Foreclosure Activity Down Four Percent Last Month, Up Twelve Percent from Last Year
Florida mortgage loan defaults have gone down in a month - but are still at high levels compared to one years ago at this time.
RealtyTrac released its February 2007 U.S. Foreclosure Market Report, which shows a total of 130,786 foreclosure filings - default notices, auction sale notices and bank repossessions - were reported during the month, down 4% from a revised January total but still up 12% from February 2006.
The report also shows a national foreclosure rate of one foreclosure filing for every 884 U.S. households during the month.
“Based on our numbers for the first two months of 2007, foreclosure activity is running at a rate that would project to a 33 percent increase over 2006,” said James J. Saccacio, chief executive officer of RealtyTrac. “It appears that as subprime and FHA loans default at higher than anticipated rates, and lenders tighten their underwriting standards, we’re going to continue to see a spike in the number of homeowners facing foreclosure.”
Nevada, Colorado, Florida post top foreclosure rates
Nevada registered the nation’s highest state foreclosure rate for the second month in a row thanks to a 24% increase in foreclosure activity from the previous month. The state reported 3,124 foreclosure filings during the month, up 77% from February 2006 and a foreclosure rate of one foreclosure filing for every 278 households - more than three times the national average.

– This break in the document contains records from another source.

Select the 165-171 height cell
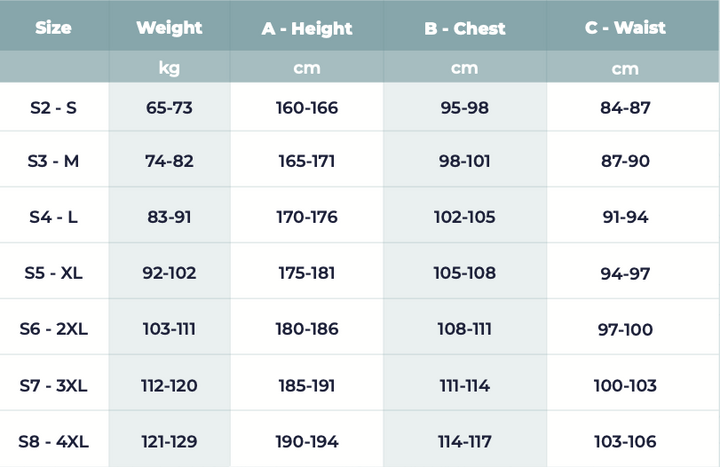This screenshot has height=467, width=720. coord(306,161)
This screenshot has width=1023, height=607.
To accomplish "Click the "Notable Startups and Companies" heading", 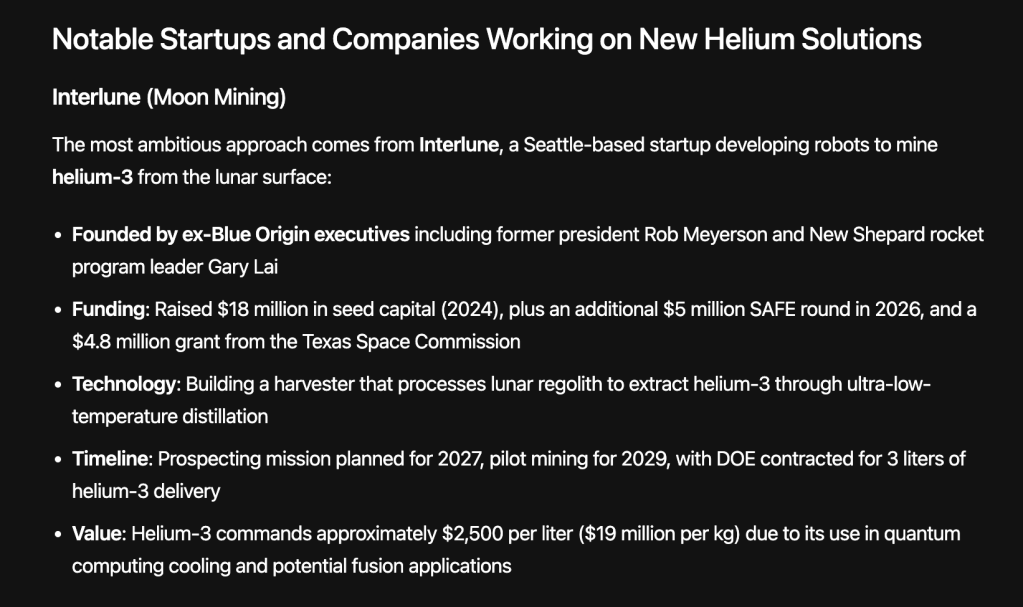I will pos(486,40).
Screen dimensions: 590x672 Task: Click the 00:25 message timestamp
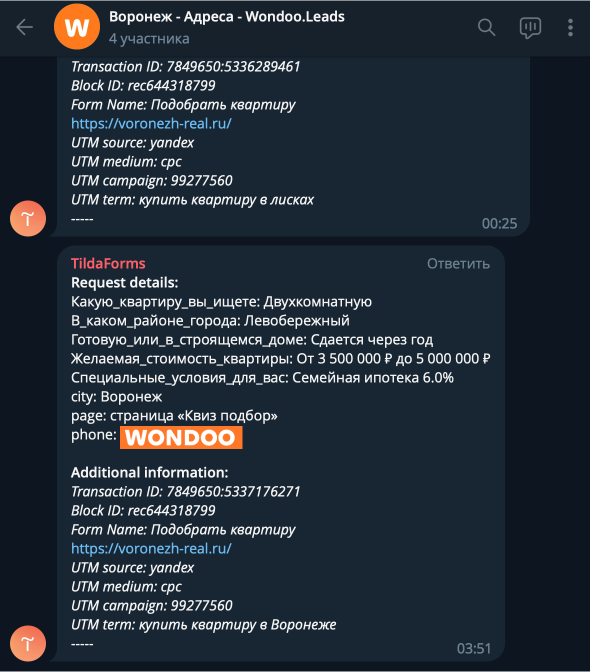coord(499,224)
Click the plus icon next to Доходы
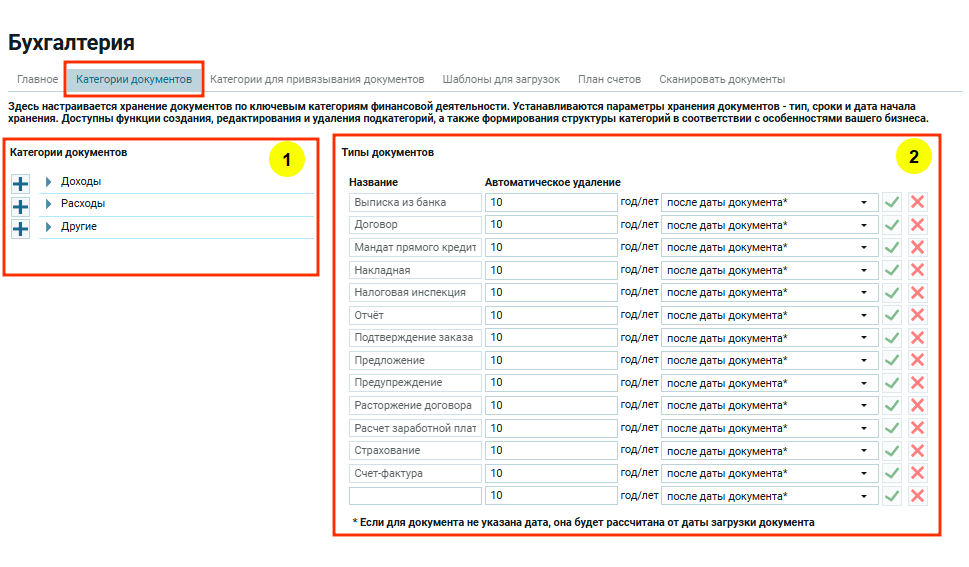 [x=21, y=183]
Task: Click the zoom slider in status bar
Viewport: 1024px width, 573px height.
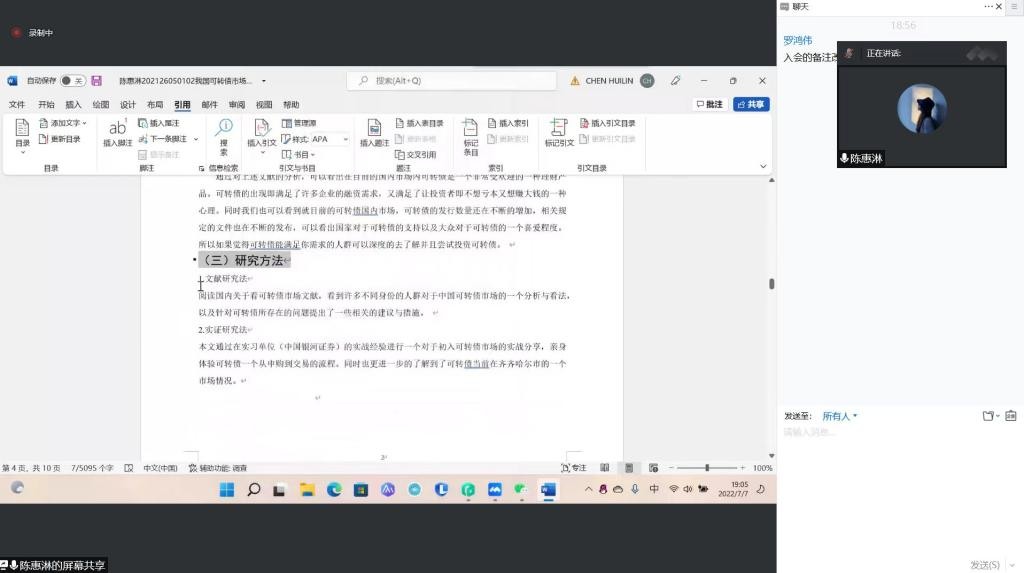Action: (707, 468)
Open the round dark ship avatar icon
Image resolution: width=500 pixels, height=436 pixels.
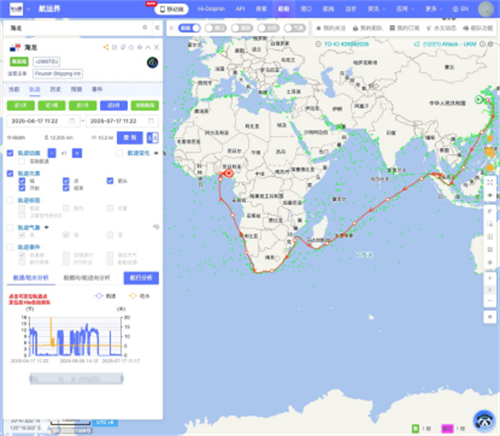pos(152,62)
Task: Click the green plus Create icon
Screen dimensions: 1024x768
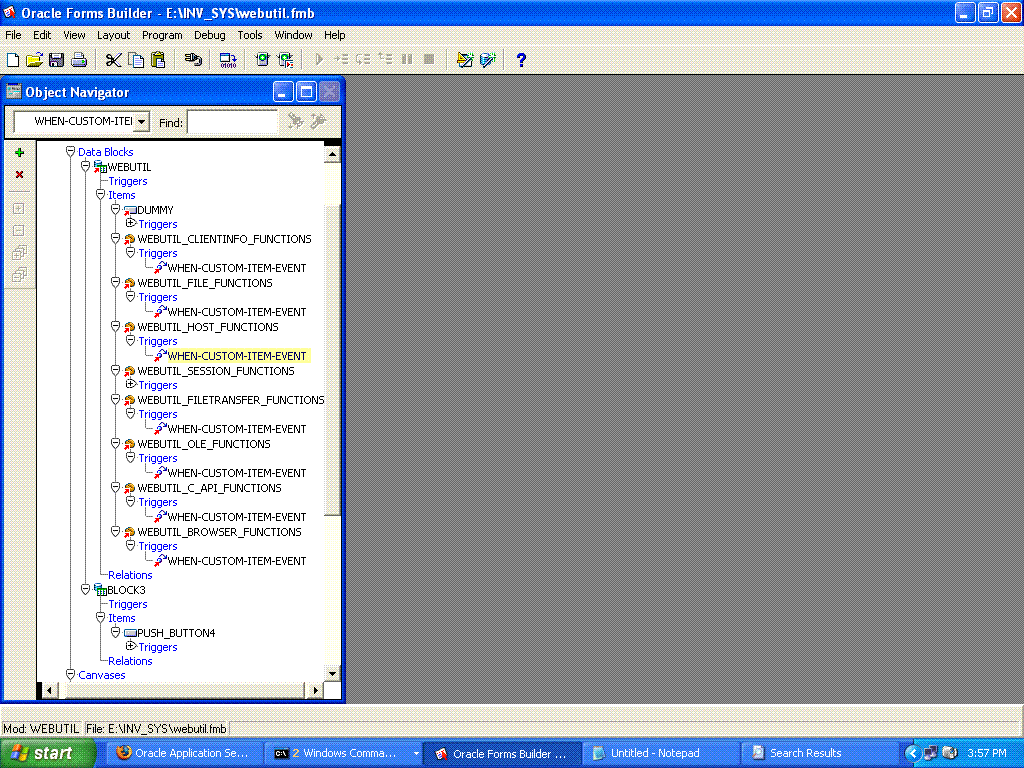Action: (x=19, y=153)
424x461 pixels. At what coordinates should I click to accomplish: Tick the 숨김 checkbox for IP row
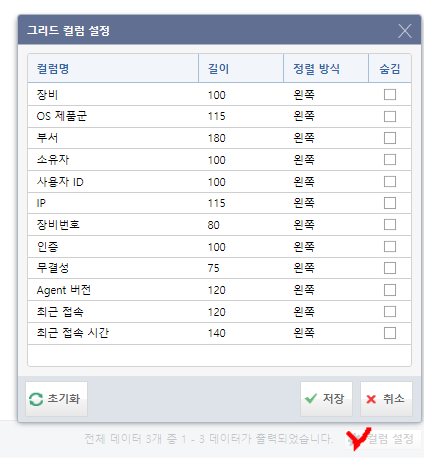[390, 203]

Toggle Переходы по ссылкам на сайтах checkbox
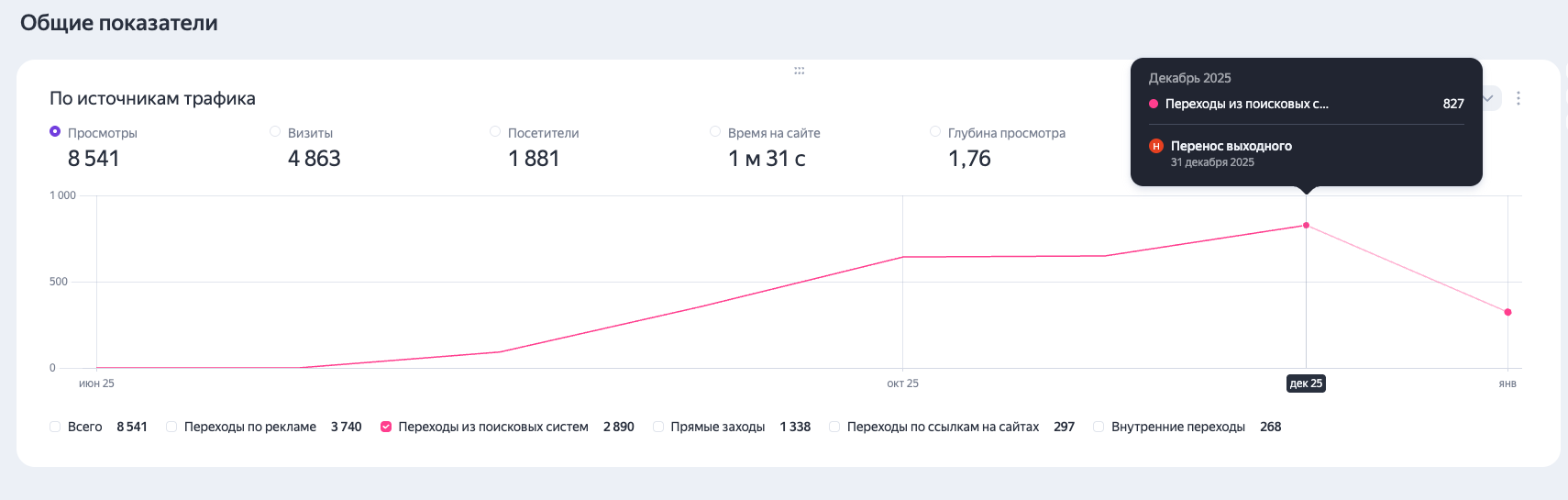click(x=834, y=427)
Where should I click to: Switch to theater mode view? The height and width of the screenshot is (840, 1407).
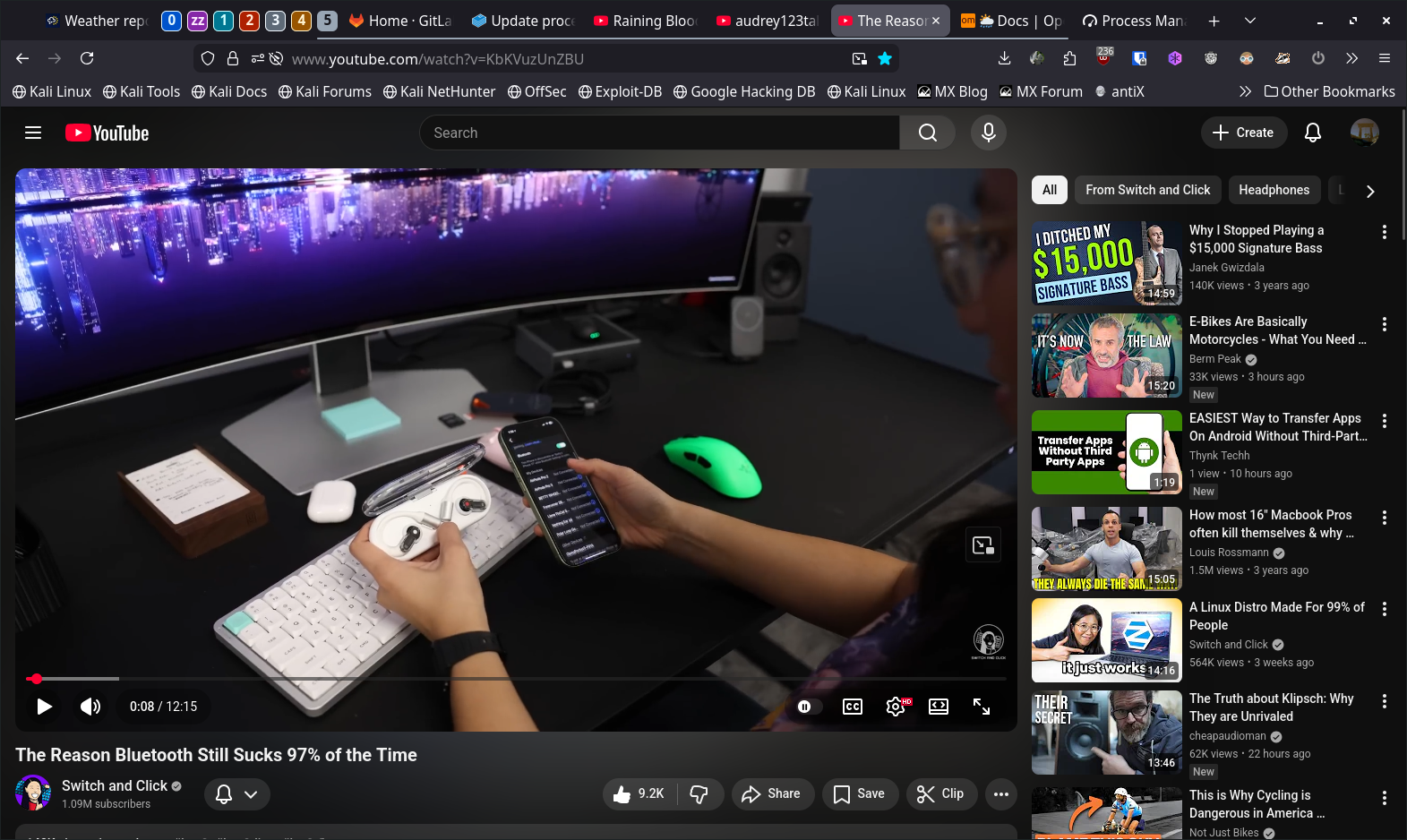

Florida mortgage foreclosure activity spiked more than 63% from the previous month, giving it the nation’s third highest state foreclosure rate in February - one foreclosure filing for every 382 households.
The state reported 19,144 foreclosure filings during the month, the most of any state. This may become a troubling trend in the area until bad credit Florida home loan standard are tightened and/or borrowers educated about interest rate spikes in this products.